■ **What the task requires**: Output every line from the beginning of the records through the line that contains "Given: Click the OS", exactly as it appears.
■ ■ ■ ■ ■
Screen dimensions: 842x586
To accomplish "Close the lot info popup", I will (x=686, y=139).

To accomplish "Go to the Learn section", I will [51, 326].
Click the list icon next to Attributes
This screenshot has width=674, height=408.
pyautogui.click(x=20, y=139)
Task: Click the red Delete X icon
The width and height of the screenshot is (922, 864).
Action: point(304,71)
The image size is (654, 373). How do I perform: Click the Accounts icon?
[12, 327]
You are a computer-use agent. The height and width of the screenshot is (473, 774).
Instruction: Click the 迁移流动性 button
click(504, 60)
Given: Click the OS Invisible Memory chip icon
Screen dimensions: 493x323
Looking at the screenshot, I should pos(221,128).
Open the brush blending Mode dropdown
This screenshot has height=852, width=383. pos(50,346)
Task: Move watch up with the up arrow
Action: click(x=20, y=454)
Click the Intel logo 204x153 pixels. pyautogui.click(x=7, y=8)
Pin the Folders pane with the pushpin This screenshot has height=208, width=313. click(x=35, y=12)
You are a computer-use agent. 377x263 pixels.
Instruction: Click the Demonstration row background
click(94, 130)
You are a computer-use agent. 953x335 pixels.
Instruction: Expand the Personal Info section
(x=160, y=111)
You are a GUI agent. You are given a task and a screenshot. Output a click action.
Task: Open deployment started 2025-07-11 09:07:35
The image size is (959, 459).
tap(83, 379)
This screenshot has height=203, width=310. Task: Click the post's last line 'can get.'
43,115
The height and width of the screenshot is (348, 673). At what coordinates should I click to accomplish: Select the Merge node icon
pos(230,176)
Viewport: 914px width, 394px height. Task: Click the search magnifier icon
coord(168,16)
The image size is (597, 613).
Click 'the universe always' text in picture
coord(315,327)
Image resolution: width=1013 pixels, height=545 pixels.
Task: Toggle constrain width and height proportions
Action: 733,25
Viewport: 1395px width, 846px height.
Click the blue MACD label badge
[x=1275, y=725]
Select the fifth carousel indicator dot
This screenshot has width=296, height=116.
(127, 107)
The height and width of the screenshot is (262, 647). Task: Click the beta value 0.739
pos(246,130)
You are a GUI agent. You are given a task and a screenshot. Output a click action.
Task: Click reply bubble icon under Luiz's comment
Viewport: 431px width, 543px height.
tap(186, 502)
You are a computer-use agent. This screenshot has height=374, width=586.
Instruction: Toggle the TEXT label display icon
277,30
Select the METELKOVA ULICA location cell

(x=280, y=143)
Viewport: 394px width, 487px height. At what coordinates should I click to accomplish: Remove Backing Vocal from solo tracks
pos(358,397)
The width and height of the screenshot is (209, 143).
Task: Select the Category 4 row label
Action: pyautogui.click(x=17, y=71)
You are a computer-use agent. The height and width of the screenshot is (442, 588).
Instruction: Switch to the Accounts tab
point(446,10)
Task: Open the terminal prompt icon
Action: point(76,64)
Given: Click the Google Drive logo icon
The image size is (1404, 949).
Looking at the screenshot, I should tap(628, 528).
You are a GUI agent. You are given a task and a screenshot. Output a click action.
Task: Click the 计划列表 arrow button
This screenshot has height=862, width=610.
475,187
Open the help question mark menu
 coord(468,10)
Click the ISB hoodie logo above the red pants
■ ■ ■ ■ ■
■ **Task response**:
Screen dimensions: 842x586
To accomplish "Close the lot info popup", I will (x=686, y=139).

To accomplish "Go to the Learn section", I will [51, 326].
Click the list icon next to Attributes
This screenshot has width=674, height=408.
pyautogui.click(x=20, y=139)
Task: Click the red Delete X icon
The width and height of the screenshot is (922, 864).
Action: point(304,71)
The image size is (654, 373). How do I perform: Click the Accounts icon?
[12, 327]
You are a computer-use agent. The height and width of the screenshot is (473, 774).
Instruction: Click the 迁移流动性 button
click(504, 60)
Given: Click the OS Invisible Memory chip icon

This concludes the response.